By Haydar Zaki
Anti-corruption protests sweeping through a Middle Eastern country, spearheaded by an ultra-religious figure under the language of rights and equality – where have we heard this before? All one needs to do is look at the history of the Islamic Revolution in Iraq’s neighbour Iran to understand why I am deeply sceptical about current events.
In Iran, ultra-religious figures were able to capitalise on the unrest and disenfranchisement of the Shah, Mohammad Reza Pahlavi, to implement one of the most brutal theocracies in the region. It is with great sorrow and fear that I write that this could potentially happen to the land of my ancestors — Iraq.
Iraq had been stricken by the cancer that is corruption from its parliamentary representatives. They spoke of Iraq, stole from Iraq and invested their money in European cities like London, and in ventures such as real estate. Nepotism and a new air of arrogance dominated the new parliament and the general Iraqi public were all bearing witness to it. It was the fall of Mosul to ISIS which had really brought this to boiling point, prompting new calls from the people for an end to corruption and a reformed executive.
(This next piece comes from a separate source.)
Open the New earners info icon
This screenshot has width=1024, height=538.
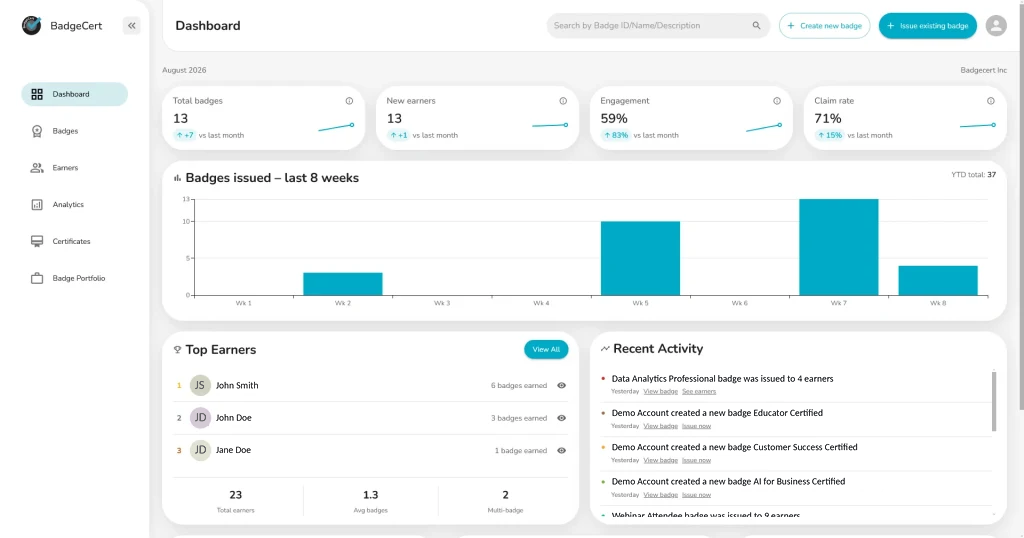point(563,101)
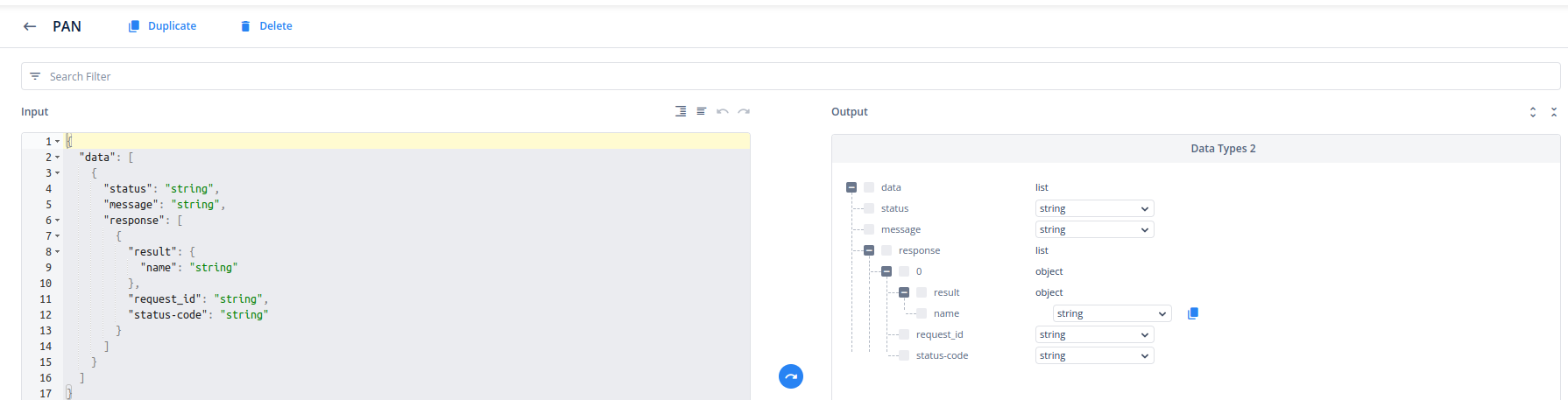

The people found answers in purging the former prime minister Nouri al-Maliki out of office, and bringing in the newly-elected PM Haidar al-Abadi. However, people realised soon enough that the corruption was so deeply entrenched that Abadi’s calls for reform were merely a drop in the ocean.
Cue Muqtada al-Sadr. The Shia cleric and militia leader was able to capitalise on the political unrest as the new hero against the corruption of the Iraqi Parliament, in part due to his prominent family name and lineage. Al-Sadr proceeded to pressure Al-Abadi with ultimatums, and subsequently led the recent protests.
However, Muqtada al-Sadr is not all good news for Iraq. He is seemingly driven by his own religious agenda. Al-Sadr is a man who had once condemned football as ‘haram‘ (forbidden in Islam) and went to undertake training in Iran under the regime of the former president, Mahmoud Ahmadinejad.
A new man coming back from Iran, Al-Sadr came as a newly polished leader who was able to garner mass support from the Iraqi populace under the banner of anti-corruption. However, his ultra-religious Shia identity has, as expected, alienated much of the other sects in Iraq and, intentionally or otherwise, has begun to create suspicions that this movement is just a means to impose a new macho Shia style of governance that, in much respect, emulates Iran.
If Muqtada al-Sadr is able to impose his religiously dominated politics into Iraq, it would spell bad news for the future of an already fragmented country. The issue with Iraqi politics is that sectarianism is so deeply entrenched, that signs of corruption and miscarriages of justice are rationalised by many in the Shia community as an ill of the political structures in place, while many Sunnis view it as a sectarian-driven agenda to punish them post Saddam Hussein. A new system of governance that is spearheaded by al-Sadr and parades its Shia identity will only aim to make these suspicions and the hostile atmosphere worse.
We have to start empowering the secularists in Iraq, who genuinely do not want to see their country further fragment and want a system of law that is uniform to each sect and respects the universal human rights of individual liberty. There are many of them, and Iraq deserves such a system to unite its sects – the anti-corruption movement which was born out of a need for a greater respect to the Iraqis must not be capitalised by movements with a politico-religious agenda.
With regards to foreign policy, I would recommend that we do everything we can to extend our influence in the region to ensure such a secular movement can take place. This would include helping our Iraqi allies in the fight against ISIS more, and providing humanitarian support, such as helping with the Mosul dam (which looks imminently on the brink of collapse). Not only would such actions pull away Russian president Vladimir Putin’s influence in the country, but renew Britain’s reach and ensure a stronger, secular movement that would diminish the calls for an ultra-religious style of government.
The idea that Iraq could go into the direction of an Iranian style of governance is not far-fetched, especially when I hear the ironic rebuttal that Iraq will never go that way as they have too much of a secular history/lifestyle. I would once again state that those who make such claims revise the history of the Iranian revolution.
Haydar Zaki is the Quilliam Foundation’s outreach and Right2Debate program coordinator. Haydar has worked extensively in conducting outreach to further the values of universal human rights. Most recently, Haydar has a dominant role in the free speech campaign Right2Debate to encourage Student Unions to challenge bigotry, and not free speech.